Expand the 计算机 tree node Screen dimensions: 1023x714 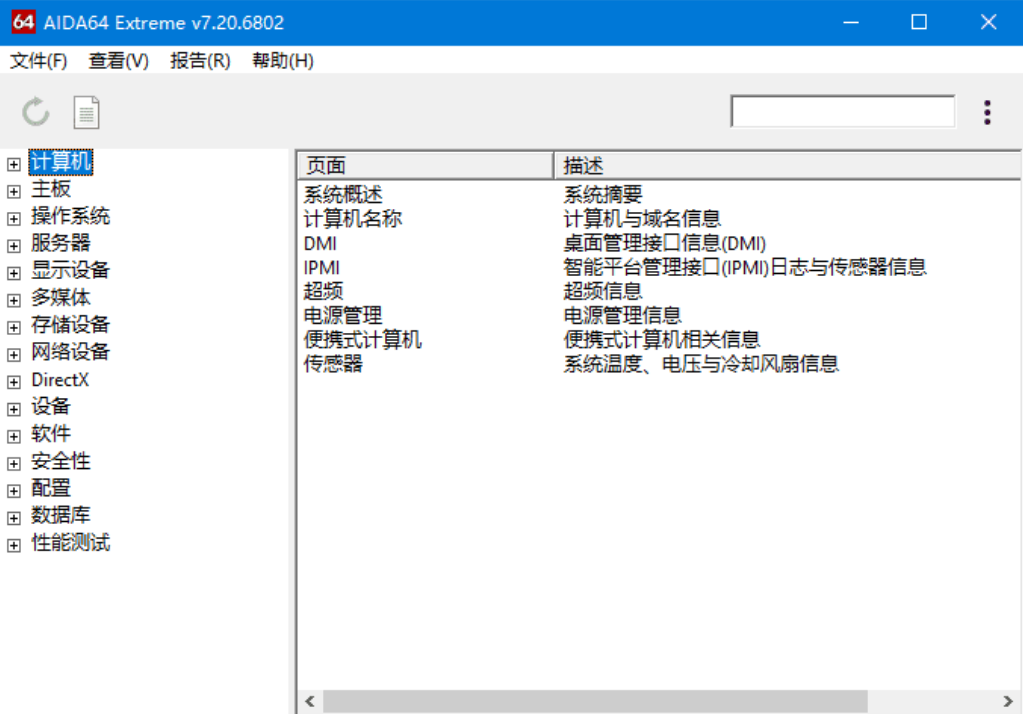(x=13, y=162)
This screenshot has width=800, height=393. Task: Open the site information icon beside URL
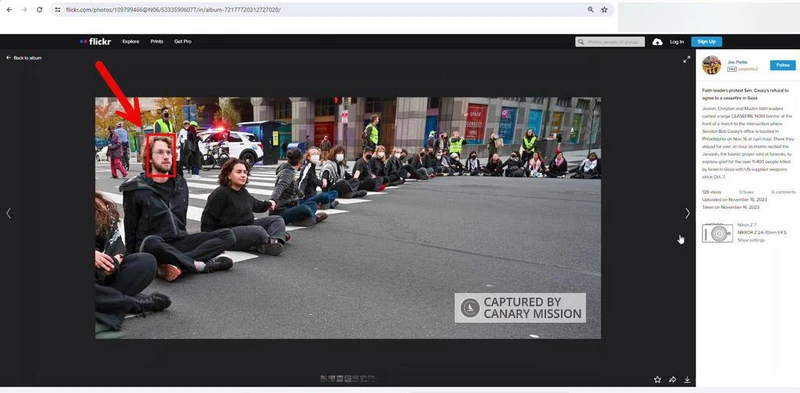click(x=58, y=10)
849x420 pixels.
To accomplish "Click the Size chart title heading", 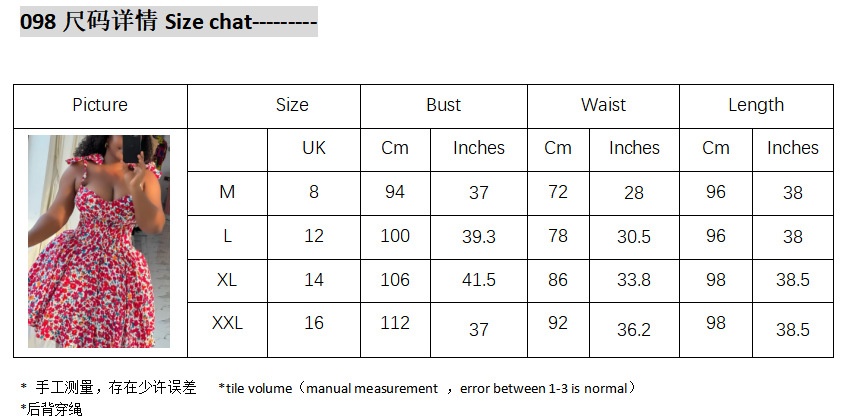I will [x=168, y=20].
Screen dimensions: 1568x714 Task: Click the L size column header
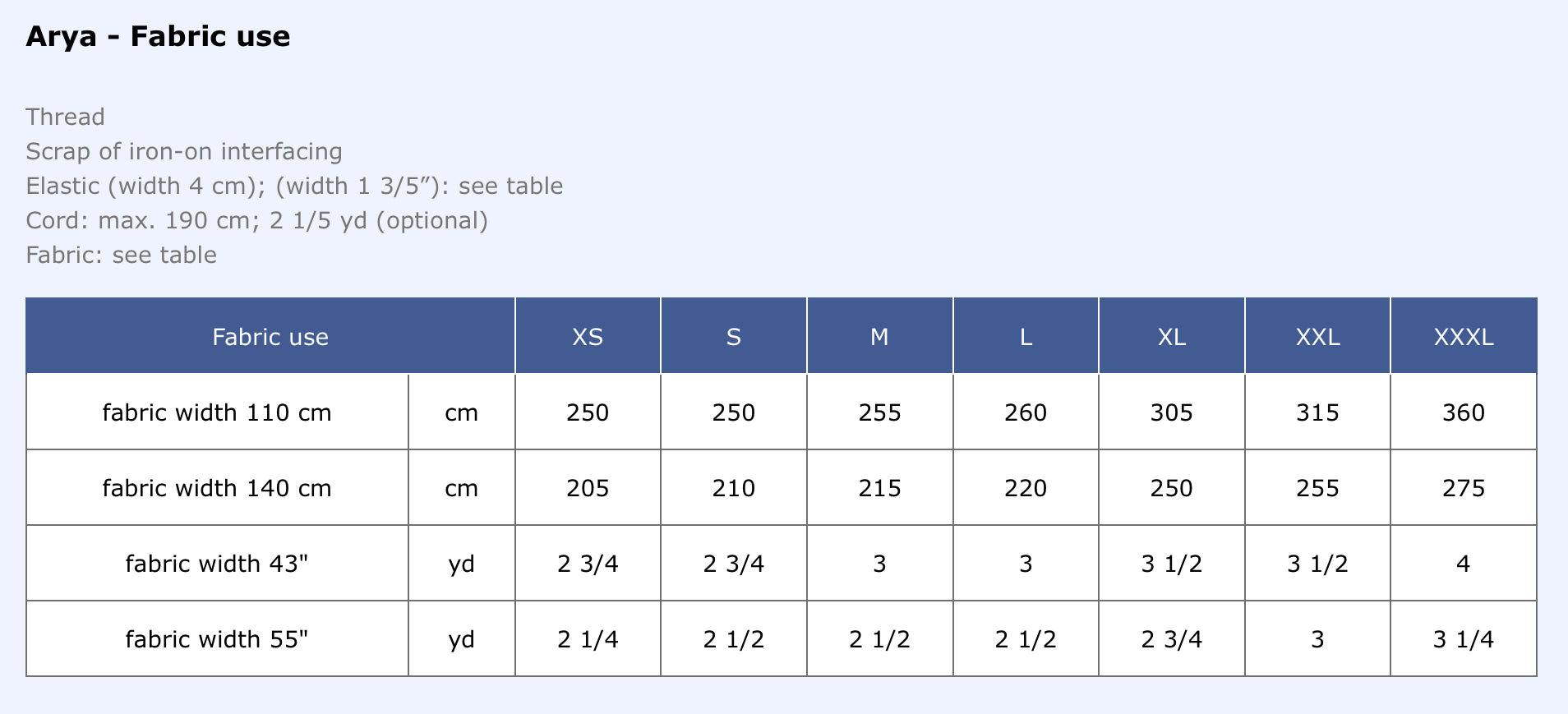point(1026,337)
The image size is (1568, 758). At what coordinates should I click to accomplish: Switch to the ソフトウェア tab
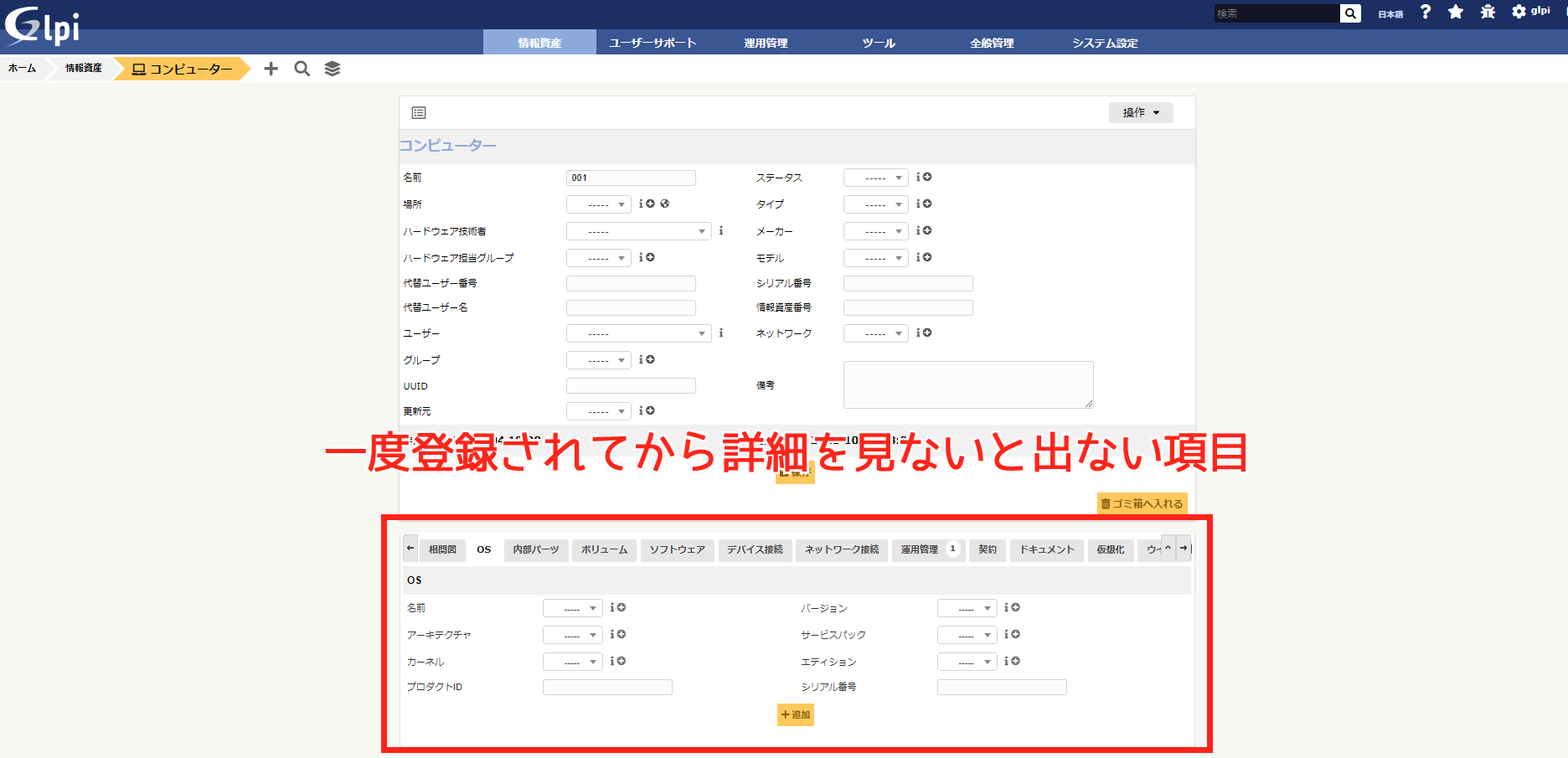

§

> _Work instructions_
Exactly the lines from the one that contains "Screen dimensions: 1568x714" through the final line of the records above are needed, given again word for word, with every picture left out.

> _Solution below_
Screen dimensions: 1568x714 Task: Click the L size column header
point(1026,337)
The image size is (1568, 758). At what coordinates should I click to accomplish: Switch to the ソフトウェア tab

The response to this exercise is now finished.